=== Section Start ===
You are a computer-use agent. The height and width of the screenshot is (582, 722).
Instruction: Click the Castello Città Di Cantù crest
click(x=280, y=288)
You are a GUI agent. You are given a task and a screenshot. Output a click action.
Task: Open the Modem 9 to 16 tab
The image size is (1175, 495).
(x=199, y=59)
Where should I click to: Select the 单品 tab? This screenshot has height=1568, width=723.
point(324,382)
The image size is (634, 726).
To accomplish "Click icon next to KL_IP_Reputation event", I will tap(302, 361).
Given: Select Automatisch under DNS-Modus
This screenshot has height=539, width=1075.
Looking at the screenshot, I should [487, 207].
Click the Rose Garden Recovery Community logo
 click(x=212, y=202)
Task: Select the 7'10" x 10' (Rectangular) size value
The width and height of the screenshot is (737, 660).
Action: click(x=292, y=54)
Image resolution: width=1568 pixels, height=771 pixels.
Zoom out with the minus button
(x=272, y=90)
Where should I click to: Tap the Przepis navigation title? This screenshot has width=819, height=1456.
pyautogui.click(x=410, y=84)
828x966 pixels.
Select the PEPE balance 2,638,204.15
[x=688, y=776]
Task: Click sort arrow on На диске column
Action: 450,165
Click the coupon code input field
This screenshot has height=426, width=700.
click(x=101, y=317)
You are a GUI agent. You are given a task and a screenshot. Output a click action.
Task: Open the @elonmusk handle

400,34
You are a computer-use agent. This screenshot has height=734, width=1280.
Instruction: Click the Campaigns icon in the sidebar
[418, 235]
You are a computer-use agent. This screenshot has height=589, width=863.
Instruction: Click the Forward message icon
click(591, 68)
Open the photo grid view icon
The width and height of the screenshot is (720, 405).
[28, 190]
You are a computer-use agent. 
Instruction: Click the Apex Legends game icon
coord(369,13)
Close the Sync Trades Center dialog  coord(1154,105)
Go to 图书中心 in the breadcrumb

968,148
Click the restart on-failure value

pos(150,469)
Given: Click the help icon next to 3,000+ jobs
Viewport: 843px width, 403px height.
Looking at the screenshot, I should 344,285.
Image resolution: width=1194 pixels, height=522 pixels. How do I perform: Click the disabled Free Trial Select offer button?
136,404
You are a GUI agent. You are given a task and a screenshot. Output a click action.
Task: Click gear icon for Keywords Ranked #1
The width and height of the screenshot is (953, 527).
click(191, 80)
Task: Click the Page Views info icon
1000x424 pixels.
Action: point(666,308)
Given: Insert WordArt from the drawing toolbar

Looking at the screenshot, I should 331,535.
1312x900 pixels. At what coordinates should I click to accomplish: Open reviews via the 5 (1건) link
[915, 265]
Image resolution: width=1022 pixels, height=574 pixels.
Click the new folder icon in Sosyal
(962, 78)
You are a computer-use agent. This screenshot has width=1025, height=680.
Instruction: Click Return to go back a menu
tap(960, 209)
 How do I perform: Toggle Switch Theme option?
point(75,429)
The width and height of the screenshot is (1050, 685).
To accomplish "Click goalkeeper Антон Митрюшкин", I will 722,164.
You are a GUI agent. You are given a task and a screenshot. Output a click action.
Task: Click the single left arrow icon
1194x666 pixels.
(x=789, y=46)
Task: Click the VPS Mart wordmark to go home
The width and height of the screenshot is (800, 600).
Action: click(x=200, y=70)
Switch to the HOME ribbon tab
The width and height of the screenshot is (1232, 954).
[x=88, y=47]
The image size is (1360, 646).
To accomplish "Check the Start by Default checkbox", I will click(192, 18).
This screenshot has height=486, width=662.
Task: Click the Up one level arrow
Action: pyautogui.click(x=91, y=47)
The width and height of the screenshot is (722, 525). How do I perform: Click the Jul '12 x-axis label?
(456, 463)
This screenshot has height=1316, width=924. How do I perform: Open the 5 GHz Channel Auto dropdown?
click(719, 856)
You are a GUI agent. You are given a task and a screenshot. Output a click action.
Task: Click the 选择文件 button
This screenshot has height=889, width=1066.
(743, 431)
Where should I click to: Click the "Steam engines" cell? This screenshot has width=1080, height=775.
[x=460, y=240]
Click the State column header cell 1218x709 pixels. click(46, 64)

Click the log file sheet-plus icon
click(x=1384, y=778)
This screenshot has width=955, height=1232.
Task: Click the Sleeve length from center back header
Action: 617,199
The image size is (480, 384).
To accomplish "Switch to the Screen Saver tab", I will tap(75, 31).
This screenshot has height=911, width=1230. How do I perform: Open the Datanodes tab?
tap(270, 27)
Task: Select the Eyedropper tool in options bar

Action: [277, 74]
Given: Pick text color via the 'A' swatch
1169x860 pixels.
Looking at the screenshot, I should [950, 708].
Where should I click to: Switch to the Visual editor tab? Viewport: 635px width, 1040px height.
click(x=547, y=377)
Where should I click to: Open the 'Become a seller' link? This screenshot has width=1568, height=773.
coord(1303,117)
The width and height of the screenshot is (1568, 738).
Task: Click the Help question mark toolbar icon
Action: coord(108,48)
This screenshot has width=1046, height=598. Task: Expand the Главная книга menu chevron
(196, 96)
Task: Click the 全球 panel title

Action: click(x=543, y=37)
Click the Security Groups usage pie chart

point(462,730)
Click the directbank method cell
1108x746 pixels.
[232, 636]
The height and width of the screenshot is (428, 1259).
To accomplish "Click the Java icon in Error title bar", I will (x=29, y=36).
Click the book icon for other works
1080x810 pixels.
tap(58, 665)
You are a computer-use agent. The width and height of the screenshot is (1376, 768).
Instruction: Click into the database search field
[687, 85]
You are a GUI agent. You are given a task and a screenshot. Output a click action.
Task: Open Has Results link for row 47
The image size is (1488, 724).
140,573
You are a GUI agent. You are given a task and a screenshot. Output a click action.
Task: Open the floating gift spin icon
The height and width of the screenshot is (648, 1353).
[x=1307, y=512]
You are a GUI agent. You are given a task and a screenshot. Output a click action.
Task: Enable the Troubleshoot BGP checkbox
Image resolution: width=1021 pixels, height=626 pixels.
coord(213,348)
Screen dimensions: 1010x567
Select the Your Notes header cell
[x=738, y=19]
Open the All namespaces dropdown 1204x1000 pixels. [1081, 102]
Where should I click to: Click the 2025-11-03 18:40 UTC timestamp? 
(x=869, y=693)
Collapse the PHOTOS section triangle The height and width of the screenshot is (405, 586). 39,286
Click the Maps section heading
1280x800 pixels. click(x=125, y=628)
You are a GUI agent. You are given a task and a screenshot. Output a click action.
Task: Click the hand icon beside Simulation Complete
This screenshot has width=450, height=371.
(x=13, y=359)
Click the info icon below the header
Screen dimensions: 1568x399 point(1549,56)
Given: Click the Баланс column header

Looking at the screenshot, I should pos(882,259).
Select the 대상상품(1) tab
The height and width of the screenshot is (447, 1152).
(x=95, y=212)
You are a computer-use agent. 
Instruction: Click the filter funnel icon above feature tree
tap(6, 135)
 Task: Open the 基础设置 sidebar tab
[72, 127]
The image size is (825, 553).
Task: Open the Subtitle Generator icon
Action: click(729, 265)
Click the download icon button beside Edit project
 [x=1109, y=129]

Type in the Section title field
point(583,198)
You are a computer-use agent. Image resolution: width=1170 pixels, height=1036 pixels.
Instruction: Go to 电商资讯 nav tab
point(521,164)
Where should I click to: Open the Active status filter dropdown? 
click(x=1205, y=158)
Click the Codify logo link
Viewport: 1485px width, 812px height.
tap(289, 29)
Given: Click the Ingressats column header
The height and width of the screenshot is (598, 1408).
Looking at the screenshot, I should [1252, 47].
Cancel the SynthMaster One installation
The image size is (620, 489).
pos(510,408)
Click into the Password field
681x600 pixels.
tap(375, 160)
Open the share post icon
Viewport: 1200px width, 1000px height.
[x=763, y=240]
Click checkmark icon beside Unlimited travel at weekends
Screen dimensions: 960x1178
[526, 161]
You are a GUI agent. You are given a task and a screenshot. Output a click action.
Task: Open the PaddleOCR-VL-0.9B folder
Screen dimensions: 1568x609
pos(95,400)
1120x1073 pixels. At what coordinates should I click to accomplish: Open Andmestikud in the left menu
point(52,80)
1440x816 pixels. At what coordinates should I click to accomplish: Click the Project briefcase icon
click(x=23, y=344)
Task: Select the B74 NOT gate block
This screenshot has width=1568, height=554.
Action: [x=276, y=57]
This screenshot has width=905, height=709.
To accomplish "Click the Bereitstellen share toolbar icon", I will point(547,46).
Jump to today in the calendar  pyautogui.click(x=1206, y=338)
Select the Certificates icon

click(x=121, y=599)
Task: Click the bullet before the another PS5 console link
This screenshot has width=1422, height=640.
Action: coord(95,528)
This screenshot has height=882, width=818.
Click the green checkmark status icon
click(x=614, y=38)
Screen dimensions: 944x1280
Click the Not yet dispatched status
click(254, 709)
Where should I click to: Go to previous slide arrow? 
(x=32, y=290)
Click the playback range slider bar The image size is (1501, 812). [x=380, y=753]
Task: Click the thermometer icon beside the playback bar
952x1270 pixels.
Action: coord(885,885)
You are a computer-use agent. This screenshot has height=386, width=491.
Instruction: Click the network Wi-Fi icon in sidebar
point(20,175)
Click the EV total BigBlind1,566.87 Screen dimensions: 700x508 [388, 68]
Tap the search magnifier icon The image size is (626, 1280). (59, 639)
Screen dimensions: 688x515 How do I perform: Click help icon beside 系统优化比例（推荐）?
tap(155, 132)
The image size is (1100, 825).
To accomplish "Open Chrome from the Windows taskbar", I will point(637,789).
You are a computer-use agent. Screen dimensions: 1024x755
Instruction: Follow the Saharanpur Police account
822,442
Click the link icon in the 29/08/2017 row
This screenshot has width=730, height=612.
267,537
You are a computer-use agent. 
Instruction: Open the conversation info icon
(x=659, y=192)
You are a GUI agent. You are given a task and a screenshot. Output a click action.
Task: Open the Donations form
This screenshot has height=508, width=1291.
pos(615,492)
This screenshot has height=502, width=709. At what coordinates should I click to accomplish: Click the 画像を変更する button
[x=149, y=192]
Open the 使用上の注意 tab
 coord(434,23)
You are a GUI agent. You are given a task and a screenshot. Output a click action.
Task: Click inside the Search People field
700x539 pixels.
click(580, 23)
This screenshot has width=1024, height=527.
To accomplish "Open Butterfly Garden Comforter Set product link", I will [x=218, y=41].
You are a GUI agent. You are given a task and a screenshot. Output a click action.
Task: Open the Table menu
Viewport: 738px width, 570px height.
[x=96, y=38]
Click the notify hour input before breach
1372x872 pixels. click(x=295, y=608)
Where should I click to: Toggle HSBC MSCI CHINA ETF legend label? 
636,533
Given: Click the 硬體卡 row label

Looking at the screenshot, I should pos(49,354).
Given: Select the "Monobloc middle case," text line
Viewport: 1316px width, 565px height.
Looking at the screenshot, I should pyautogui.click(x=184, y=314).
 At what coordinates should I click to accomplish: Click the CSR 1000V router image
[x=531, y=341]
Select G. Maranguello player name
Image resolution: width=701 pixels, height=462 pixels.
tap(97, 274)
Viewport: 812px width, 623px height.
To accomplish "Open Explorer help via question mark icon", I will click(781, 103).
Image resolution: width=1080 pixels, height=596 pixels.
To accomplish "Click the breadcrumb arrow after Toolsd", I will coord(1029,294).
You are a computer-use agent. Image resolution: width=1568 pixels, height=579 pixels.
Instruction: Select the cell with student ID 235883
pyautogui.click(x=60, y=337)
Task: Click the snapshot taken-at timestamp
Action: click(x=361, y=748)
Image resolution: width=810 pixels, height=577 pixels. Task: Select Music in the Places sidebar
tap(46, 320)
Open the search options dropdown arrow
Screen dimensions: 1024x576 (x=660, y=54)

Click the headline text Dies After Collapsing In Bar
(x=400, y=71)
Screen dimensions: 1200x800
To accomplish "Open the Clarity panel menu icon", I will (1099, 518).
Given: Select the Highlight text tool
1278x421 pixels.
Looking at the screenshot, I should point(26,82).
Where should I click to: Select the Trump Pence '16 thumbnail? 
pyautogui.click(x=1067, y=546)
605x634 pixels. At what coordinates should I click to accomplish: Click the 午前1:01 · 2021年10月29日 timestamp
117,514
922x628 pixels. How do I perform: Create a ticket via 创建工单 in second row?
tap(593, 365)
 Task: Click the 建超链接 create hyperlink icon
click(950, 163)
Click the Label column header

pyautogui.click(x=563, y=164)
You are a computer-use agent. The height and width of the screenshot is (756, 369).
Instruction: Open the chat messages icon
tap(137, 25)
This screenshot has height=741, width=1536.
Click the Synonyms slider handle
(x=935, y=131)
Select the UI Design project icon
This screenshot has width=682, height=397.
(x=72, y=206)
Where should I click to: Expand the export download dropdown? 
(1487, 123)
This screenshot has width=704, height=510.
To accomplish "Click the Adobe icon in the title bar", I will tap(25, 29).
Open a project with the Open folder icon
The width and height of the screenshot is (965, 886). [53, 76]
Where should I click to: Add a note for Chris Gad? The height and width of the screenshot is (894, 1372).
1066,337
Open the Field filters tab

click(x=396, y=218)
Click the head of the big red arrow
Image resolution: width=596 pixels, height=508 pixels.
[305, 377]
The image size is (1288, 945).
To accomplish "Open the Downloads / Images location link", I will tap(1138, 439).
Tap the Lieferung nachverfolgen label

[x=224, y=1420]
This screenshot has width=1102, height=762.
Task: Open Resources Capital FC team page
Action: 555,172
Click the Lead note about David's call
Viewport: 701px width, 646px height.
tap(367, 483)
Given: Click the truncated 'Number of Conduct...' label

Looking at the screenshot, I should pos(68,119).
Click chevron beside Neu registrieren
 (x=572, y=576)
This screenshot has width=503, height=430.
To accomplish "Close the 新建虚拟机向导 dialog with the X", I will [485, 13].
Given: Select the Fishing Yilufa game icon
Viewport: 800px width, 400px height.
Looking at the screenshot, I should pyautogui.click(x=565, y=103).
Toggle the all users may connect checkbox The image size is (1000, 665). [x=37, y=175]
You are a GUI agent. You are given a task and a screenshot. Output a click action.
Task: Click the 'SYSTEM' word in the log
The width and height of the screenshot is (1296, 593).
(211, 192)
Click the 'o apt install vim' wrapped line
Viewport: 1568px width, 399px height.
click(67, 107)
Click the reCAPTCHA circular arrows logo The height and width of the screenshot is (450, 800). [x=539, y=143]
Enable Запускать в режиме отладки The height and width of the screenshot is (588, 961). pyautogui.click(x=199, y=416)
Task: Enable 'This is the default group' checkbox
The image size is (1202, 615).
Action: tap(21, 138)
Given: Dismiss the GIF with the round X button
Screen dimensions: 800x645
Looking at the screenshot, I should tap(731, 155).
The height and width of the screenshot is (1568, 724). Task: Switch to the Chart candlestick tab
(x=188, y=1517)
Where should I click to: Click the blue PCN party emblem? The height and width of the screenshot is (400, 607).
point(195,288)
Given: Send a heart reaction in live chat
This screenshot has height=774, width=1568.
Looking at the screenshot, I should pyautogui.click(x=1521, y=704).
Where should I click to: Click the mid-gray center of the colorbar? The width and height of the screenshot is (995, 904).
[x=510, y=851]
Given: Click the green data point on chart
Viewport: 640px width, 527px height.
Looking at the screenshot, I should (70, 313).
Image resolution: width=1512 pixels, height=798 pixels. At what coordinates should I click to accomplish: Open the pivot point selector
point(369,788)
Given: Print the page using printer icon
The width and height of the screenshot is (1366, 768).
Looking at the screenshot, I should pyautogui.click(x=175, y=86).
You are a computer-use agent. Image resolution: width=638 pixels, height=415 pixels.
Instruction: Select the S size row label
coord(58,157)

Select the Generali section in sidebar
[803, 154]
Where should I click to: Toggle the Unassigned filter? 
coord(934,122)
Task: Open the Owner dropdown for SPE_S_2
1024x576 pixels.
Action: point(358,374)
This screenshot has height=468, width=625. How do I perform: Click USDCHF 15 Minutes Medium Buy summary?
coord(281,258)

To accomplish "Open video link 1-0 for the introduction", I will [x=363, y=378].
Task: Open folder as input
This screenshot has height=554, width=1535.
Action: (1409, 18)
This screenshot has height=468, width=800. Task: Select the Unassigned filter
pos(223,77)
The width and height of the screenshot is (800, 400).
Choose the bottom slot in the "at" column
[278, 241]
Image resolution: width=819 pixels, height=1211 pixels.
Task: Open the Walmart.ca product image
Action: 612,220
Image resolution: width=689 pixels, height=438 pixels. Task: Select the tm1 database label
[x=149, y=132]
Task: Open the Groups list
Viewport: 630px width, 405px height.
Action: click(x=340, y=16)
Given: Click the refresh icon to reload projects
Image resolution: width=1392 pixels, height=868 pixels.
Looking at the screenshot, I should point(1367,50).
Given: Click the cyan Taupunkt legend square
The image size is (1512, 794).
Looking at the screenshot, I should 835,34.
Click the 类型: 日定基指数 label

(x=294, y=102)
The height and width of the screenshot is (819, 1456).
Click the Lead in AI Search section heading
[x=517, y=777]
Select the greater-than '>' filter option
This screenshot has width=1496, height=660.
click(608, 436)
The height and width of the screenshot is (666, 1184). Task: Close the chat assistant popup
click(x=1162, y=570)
=== Section End ===
- **Work task**: Show every line above where "next" is found.

- **Written response**:
To accomplish "Click icon next to KL_IP_Reputation event", I will tap(302, 361).
Given: Click the help icon next to 3,000+ jobs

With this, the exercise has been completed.